The performance of Buffett’s sogo shosha investments offers a bright spot for Berkshire as it navigates a period of transition following the planned retirement of its CEO, founder and largest individual shareholder Warren Buffett at the end of December. (The 95-year-old, who remains chairman, is worth $143.6 billion). Berkshire’s stock returned 11% in 2025, compared to the S&P 500’s 18% return, as investors questioned the conglomerate’s future without its talismanic founder and his stock-picking genius. Over the last few years, Berkshire—which has large positions in U.S. banks, consumer staples and some $380 billion in U.S. dollars—has largely missed out on the artificial intelligence boom, except for positions in stocks like Apple and Amazon.
Ultimately, Berkshire’s Japanese investments represent only about 4% of the conglomerate’s $1 trillion market capitalization. John Boyar, an investor in Berkshire who runs the research boutique Boyar Value Group, says he’s more preoccupied with the leadership transition to new-CEO Greg Abel than he is about any one individual investment’s success or failure. “The real concern is what is the reign of Greg Abel going to do to the stock and to the Berkshire culture,” says Boyar, who remains bullish on the stock.
In recent weeks, Japanese investors have viewed the sogo shosha as safe harbours amid the bond market dislocation. While stubborn inflation hits consumers and forces the government’s hand to raise rates, the giant trading houses own hard assets—energy, metals, food—which means they can withstand rising commodity prices. The Japanese companies, which themselves command a combined market value of $440 billion, also benefit from the weakening yen, since they earn billions in U.S. dollars while reporting earnings in yen; the currency conversion alone juices profits. “What’s been holding [Japanese] stocks back was deflation, that asset prices weren’t going up,” says James Bianco, a macroeconomic strategist. “Now they’ve got that. They don’t have that headwind.”
Once a Japan skeptic, Buffett came to love the sogo shosha once he realized how much of a bargain they were, selling below their net asset values during the height of the pandemic. “We simply looked at their financial records and were amazed at the low prices of their stocks,” Buffett recalled in last year’s shareholder letter. He also saw a kindred spirit in them: The trading houses—with their sprawling, diversified businesses spanning commodities, logistics, manufacturing and finance—echo Berkshire’s own conglomerate model.

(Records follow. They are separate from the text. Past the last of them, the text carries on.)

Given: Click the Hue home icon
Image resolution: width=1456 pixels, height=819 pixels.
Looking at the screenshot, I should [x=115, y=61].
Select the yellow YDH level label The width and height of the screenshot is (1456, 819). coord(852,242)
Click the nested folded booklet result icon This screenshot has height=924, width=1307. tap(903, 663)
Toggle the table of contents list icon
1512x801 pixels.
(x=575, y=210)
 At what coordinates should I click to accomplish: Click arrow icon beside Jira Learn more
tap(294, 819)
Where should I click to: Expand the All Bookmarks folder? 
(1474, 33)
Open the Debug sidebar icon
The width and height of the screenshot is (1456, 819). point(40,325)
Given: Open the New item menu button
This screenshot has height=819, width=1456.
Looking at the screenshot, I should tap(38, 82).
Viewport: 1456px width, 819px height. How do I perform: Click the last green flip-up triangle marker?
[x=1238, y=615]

Berkshire’s trade is not without risk. If Japan’s rate path steepens, the yen’s direction could shift, taking some of the currency-translation juice out of reported profits. And the trading houses are still exposed to the real economy and commodity price swings.
Ultimately, says Boyar, investors in Berkshire will view the successful Japan trade through the lens of what’s to come. Says Boyar, “Investors are more focused on whether opportunities like that will appear in the future, based on whether people will still want to do business with Berkshire.”